(Exercise brief): Give as a JSON list of strings the lines of the material below, starting at the line containing "coordinates (157, 22)." and ending at the line containing "coordinates (685, 101).", one string per line with blank lines omitted.

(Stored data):
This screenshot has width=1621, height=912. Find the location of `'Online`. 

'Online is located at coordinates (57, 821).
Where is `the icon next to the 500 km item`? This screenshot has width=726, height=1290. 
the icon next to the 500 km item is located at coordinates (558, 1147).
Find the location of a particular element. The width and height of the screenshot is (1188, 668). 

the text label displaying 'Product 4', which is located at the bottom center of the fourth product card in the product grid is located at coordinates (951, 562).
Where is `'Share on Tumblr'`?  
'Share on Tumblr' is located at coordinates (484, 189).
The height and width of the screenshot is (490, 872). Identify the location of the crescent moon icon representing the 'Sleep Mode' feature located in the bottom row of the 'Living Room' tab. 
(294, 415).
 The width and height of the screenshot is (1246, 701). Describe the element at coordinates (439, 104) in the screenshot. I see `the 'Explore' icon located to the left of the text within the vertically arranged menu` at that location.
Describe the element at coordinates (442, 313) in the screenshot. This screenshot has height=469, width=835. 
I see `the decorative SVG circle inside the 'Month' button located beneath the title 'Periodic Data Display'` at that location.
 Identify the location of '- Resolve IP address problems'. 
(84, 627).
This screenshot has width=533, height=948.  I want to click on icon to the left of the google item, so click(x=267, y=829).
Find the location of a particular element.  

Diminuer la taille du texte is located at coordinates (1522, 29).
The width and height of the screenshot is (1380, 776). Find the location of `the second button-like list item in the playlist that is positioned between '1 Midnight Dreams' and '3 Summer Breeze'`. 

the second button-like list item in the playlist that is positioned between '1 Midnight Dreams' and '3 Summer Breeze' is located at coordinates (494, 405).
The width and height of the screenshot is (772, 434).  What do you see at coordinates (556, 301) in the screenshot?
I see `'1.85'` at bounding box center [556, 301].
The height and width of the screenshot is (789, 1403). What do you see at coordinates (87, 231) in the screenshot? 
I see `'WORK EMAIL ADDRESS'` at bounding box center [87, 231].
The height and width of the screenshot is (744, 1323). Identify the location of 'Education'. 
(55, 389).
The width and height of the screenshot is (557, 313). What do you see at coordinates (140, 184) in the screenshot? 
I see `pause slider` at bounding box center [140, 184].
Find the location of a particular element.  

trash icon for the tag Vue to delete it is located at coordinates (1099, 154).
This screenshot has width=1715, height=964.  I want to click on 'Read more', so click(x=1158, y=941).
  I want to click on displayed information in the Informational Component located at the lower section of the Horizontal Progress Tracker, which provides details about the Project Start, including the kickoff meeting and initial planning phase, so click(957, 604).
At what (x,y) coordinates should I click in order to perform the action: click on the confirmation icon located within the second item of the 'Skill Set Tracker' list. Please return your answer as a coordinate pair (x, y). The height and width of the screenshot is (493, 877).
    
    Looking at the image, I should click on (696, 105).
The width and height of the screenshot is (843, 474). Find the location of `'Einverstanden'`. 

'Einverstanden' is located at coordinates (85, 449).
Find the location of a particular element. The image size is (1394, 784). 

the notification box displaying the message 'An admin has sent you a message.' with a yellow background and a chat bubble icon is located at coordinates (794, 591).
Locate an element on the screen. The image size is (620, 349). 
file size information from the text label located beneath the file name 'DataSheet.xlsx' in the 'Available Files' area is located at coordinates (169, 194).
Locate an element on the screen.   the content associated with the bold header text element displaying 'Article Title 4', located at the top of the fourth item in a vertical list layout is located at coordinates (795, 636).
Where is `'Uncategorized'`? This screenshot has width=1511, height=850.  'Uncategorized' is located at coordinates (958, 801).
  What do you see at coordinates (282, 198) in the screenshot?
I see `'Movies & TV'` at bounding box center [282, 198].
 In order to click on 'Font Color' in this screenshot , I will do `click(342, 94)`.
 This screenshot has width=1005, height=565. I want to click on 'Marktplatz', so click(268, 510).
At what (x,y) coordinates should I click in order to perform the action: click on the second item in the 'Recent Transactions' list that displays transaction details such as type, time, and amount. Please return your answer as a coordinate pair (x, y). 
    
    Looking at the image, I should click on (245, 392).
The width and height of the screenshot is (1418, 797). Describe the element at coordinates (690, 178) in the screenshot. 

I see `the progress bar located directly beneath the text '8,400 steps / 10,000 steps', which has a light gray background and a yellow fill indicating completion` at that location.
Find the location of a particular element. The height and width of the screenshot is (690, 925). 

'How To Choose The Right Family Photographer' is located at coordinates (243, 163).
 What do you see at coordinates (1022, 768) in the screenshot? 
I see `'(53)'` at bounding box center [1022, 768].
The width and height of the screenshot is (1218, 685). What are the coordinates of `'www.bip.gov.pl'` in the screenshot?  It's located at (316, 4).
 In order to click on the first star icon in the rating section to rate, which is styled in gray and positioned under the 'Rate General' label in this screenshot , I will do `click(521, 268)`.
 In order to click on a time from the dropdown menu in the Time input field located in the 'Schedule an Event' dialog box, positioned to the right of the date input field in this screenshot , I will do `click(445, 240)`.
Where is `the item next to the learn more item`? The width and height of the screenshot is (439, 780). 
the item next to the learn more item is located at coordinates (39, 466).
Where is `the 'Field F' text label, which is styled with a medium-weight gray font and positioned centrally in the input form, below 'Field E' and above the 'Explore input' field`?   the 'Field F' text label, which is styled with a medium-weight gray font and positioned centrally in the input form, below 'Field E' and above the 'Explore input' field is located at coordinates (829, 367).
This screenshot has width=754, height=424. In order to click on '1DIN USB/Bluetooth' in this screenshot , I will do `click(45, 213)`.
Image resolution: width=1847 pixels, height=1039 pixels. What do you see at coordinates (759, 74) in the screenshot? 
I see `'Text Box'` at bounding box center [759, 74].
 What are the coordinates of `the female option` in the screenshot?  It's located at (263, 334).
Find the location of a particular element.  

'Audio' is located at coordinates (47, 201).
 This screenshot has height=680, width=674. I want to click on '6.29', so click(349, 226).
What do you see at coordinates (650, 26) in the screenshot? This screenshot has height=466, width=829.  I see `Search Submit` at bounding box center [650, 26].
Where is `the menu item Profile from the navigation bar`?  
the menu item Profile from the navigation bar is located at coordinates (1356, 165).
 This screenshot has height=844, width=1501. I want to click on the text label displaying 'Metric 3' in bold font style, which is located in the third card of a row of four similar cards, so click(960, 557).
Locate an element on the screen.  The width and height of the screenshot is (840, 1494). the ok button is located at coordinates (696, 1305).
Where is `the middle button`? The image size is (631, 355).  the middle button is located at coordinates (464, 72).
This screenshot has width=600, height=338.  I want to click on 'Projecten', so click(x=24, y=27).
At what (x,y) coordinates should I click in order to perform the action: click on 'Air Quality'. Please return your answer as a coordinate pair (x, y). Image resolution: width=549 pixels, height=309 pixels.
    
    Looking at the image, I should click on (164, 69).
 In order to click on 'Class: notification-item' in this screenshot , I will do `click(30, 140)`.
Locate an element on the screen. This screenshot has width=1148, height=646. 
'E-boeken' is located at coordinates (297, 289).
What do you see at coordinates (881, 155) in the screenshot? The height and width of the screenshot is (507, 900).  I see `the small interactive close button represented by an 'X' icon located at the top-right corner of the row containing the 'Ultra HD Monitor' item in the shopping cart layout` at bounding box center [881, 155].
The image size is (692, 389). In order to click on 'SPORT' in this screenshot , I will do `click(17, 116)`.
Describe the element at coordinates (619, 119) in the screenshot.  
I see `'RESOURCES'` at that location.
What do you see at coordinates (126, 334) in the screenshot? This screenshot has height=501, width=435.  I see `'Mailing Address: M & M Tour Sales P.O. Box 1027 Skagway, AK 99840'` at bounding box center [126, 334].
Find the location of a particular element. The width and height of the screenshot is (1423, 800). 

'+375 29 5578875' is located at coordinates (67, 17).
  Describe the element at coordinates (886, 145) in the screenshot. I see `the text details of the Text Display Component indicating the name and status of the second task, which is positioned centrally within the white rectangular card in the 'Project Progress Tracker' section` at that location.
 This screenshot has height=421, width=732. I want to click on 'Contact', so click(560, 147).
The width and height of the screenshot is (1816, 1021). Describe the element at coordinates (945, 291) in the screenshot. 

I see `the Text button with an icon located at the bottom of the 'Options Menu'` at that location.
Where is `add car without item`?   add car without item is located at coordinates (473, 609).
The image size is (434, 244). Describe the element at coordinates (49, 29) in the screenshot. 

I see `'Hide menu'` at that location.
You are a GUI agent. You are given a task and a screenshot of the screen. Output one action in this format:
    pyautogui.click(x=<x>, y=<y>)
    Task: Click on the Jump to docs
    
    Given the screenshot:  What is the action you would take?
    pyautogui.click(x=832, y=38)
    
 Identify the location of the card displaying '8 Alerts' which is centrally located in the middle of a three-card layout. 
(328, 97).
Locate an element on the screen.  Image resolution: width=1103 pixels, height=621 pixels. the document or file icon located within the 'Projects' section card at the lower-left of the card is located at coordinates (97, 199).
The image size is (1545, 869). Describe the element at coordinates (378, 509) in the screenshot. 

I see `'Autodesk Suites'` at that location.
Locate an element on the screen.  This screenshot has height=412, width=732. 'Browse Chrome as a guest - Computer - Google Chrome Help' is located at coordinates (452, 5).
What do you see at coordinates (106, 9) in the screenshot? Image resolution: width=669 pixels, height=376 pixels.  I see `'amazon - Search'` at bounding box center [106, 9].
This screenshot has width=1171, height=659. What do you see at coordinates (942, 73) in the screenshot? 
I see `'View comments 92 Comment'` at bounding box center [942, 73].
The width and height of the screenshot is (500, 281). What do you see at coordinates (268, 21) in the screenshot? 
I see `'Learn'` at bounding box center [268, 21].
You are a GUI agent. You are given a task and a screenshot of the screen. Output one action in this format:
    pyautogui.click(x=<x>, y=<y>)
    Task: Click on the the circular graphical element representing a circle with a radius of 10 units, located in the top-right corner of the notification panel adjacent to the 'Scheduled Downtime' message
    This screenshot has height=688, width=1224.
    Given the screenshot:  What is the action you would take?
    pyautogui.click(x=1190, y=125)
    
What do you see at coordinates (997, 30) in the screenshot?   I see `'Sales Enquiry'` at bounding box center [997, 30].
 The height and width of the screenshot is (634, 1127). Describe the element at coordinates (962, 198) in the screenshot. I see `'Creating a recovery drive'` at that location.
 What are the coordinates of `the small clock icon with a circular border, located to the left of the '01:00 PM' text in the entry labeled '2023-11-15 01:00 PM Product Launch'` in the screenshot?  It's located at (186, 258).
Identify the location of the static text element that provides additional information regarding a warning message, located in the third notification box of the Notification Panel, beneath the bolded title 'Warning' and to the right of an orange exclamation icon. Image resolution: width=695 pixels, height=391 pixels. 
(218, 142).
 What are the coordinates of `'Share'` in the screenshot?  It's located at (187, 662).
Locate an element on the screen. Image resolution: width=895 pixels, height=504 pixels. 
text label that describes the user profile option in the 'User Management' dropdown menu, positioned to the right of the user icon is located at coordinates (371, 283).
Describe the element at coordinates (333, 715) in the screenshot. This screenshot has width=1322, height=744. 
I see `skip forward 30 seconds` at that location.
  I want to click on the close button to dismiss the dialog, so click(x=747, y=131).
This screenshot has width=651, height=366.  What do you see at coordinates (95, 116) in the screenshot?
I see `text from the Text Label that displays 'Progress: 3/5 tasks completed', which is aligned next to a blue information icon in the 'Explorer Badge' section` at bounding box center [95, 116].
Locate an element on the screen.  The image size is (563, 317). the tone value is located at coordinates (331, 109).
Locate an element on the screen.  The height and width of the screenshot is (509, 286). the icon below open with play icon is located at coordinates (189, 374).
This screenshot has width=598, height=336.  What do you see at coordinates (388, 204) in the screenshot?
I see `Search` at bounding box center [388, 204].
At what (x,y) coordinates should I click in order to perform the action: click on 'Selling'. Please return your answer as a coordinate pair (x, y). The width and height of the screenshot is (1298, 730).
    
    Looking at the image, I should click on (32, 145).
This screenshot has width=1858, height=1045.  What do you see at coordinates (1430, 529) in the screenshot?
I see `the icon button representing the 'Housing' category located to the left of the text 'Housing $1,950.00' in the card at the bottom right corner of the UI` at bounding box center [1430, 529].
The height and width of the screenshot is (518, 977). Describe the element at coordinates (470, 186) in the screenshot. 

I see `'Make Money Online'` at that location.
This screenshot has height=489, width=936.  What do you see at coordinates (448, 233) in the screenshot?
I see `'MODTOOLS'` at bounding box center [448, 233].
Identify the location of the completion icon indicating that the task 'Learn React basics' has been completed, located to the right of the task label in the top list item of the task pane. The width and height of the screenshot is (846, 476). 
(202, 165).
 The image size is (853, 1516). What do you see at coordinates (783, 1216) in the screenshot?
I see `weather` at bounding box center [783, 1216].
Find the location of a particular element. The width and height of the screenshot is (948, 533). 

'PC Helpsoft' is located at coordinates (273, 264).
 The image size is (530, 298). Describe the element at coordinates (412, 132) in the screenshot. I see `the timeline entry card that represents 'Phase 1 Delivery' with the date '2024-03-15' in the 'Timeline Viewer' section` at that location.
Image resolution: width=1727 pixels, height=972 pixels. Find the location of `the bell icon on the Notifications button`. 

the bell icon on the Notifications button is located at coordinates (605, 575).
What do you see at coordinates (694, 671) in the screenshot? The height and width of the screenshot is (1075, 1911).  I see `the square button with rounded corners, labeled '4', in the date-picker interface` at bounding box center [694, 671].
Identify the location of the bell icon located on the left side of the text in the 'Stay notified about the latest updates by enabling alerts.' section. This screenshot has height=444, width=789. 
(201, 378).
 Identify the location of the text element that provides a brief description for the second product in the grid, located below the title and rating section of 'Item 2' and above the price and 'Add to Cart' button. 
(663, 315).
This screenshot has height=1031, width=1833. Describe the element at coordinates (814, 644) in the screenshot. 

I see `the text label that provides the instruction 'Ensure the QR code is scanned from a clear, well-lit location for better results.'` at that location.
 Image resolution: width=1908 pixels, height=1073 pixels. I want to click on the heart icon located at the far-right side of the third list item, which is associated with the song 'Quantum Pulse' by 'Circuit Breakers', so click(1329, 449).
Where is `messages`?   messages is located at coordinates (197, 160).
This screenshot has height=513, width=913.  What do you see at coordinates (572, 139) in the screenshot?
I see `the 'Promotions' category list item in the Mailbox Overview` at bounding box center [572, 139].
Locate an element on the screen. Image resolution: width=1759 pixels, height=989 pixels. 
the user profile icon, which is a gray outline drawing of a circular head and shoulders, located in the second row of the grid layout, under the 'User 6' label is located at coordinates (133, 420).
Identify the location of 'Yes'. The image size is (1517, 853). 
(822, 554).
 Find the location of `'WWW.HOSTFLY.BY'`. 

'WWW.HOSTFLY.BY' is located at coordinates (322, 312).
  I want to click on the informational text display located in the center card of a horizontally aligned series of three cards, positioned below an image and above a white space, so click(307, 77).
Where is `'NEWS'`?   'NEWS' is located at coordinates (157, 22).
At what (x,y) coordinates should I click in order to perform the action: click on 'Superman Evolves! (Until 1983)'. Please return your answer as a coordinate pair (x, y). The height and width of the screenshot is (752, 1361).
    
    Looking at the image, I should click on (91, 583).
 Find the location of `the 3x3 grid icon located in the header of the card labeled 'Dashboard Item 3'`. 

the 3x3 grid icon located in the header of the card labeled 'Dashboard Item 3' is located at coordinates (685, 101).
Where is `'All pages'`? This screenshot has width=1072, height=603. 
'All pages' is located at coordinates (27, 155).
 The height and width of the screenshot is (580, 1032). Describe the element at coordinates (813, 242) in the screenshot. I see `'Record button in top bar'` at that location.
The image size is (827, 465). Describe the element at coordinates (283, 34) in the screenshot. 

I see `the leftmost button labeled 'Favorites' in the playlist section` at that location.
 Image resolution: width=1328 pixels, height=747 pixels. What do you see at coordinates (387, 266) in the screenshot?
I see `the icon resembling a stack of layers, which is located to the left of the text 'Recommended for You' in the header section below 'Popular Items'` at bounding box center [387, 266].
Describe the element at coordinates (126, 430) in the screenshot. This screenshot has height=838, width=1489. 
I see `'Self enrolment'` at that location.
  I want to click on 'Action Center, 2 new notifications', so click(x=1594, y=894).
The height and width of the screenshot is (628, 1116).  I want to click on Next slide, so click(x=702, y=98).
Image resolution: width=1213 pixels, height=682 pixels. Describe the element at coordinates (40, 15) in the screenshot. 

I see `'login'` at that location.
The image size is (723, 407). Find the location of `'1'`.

(Right answer):
[
  "Where is `'NEWS'`?   'NEWS' is located at coordinates (157, 22).",
  "At what (x,y) coordinates should I click in order to perform the action: click on 'Superman Evolves! (Until 1983)'. Please return your answer as a coordinate pair (x, y). The height and width of the screenshot is (752, 1361).",
  "    Looking at the image, I should click on (91, 583).",
  " Find the location of `the 3x3 grid icon located in the header of the card labeled 'Dashboard Item 3'`. ",
  "the 3x3 grid icon located in the header of the card labeled 'Dashboard Item 3' is located at coordinates (685, 101)."
]